Arbeitsauftrag 1:
Gib die Zeilen der Auflistung vom ersten Eintrag bis einschließlich der Zeile mit „pos(491,436)“ als nummerierte Liste wieder. Leerzeilen fallen dabei weg.

Textabschnitt:
• • •
Schwieriger wird es bei t=3: Man könnte ja denken, dass sich durch das 
Schließen von S2 die Ladungsträgerdichte zwischen dem negativen Pol von 
C1 und dem positiven Pol von C2 ausgleicht - was sie der praktischen 
Erfahrung nach aber nicht tut - öffnet man S2 wieder, dann hat sich an 
der Spannung von C1 und C2 nichts verändert.

Man könnte das jetzt begründen mit: Über die idealen Voltmeter rechts 
kann kein Strom fließen, daher bleibt die Ladungsträgerdichte am 
positiven Pol von C1 und am negativen Pol von C2 auch nach Schließen von 
S2 unverändert - und entsprechend werden am negativen Pol von C1 und am 
positiven Pol von C2 weiterhin Elektronen der gegenüberliegenden 
Kondensatorplatte angezogen bzw. abgestoßen.
• • •
Einträge aus einer Sammlung

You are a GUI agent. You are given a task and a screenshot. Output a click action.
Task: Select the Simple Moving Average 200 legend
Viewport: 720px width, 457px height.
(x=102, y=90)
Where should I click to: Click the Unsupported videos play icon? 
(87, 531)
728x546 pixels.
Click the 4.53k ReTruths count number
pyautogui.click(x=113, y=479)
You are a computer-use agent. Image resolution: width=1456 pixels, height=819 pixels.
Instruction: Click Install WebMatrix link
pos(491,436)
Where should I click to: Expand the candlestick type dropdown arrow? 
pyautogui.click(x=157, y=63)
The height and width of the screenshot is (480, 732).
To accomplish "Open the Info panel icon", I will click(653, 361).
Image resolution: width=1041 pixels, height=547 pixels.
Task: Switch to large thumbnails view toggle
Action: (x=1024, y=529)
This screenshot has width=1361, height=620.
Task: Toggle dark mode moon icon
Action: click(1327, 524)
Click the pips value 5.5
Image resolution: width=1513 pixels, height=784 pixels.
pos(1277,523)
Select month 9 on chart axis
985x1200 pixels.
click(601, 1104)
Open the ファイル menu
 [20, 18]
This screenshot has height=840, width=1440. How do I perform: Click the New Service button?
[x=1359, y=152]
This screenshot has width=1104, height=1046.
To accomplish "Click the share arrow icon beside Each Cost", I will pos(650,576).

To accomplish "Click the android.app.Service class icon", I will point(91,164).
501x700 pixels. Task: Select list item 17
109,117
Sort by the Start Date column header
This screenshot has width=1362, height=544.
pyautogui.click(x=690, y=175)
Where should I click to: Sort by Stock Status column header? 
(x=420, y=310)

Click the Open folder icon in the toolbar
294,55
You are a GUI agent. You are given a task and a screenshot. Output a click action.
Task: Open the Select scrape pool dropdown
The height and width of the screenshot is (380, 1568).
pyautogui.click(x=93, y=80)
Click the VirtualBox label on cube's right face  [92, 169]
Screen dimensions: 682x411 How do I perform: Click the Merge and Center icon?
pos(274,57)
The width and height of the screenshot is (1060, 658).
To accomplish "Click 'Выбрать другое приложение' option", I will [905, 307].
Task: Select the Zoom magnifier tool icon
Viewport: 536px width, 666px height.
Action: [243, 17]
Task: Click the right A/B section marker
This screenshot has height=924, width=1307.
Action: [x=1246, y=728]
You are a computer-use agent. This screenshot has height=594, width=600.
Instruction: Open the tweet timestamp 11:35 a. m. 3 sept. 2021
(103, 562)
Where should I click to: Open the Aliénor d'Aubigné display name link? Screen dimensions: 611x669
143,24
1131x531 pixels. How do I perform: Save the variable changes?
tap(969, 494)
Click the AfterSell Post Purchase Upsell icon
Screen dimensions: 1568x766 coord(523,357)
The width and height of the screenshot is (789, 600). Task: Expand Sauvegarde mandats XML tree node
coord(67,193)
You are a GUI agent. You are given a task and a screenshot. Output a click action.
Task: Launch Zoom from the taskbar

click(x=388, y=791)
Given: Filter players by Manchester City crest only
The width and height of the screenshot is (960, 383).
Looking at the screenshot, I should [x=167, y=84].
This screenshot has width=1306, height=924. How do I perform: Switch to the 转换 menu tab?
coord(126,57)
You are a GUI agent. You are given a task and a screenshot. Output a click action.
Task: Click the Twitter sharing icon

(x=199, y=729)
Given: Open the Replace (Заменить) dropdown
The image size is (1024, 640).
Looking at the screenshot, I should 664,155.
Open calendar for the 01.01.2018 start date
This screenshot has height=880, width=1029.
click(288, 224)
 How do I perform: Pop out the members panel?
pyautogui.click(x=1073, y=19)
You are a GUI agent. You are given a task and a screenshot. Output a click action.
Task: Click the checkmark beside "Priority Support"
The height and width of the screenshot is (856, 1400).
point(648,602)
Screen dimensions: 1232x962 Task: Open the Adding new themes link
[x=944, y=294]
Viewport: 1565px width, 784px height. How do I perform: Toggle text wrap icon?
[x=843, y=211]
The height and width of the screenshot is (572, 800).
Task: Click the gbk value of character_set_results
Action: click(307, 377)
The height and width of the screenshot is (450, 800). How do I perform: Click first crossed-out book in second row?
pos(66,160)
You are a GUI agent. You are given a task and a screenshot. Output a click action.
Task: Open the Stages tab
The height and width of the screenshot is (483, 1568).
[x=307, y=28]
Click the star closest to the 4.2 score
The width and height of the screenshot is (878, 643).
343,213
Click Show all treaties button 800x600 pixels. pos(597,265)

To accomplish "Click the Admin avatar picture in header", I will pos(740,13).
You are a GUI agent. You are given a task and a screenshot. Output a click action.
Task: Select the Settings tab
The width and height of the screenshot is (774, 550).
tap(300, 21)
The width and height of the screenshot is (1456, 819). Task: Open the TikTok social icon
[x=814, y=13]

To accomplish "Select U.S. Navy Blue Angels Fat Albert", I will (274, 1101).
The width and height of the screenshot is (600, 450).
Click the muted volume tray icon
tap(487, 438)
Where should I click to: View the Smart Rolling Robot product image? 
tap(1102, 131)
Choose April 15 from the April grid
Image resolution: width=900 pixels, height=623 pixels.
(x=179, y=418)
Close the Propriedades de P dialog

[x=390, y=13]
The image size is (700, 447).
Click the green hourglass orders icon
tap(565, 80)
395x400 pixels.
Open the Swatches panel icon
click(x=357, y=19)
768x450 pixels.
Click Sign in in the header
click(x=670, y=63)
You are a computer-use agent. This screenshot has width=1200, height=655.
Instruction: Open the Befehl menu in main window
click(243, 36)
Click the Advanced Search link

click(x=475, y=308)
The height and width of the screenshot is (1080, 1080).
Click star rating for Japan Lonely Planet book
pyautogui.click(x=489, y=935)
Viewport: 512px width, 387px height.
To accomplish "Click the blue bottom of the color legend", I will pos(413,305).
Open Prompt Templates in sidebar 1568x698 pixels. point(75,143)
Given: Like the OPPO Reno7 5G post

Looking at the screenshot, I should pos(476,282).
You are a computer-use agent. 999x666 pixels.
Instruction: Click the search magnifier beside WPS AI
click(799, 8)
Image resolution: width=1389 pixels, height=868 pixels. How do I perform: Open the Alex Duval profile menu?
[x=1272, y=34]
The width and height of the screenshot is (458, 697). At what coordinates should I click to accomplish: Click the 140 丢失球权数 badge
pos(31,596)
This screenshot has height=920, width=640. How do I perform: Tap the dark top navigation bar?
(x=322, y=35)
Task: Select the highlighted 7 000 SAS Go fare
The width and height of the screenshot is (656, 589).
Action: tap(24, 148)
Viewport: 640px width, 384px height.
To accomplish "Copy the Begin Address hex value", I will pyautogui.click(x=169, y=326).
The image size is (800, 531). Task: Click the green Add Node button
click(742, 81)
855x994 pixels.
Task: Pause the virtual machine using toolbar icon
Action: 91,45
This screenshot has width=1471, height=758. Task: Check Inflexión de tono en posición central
• • •
Arbeitsauftrag 2:
Führe den Textabschnitt über die Ladungen an den Kondensatoren C1 und C2 nach seinem letzten Satz weiter.

Ergebnis 1:
1. You are a GUI agent. You are given a task and a screenshot. Output a click action.
2. Task: Select the Simple Moving Average 200 legend
3. Viewport: 720px width, 457px height.
4. (x=102, y=90)
5. Where should I click to: Click the Unsupported videos play icon? 
6. (87, 531)
7. 728x546 pixels.
8. Click the 4.53k ReTruths count number
9. pyautogui.click(x=113, y=479)
10. You are a computer-use agent. Image resolution: width=1456 pixels, height=819 pixels.
11. Instruction: Click Install WebMatrix link
12. pos(491,436)

Ergebnis 2:
Wenn das aber ausreicht, um keine Elektronen vom negativen Pol von C1 
Richtung positiver Pol von C2 zu verschieben - warum entläd sich dann 
ein Kondensator überhaupt, wenn man ihn kurzschließt? Schließlich liegt 
auch dann ja zunächst die Situation vor, dass die relativ mehr 
Elektronen an der negativen Kondensatorplatte von den relativ mehr 
Protonen an der positiven Kondensatorplatte angezogen werden. Müsste das 
dann nicht genauso einen entladenden Stromfluss zwischen den 
Kondensatorplatten aufhalten, wie es das zwischen C1- und C2+ tut?

Ich vermute, dass man das beobachtbare Verhalten nur plausibel erklären 
kann, wenn man seine Modellvorstellung um die eine Betrachtung der 
statistischen Natur der ständigen Bewegung freier Elektronen in Leitern 
erweitert, aber ich habe noch keine Quelle gefunden, die diesen oder 
einen anderen für mich plausiblen Erklärungsansatz versucht.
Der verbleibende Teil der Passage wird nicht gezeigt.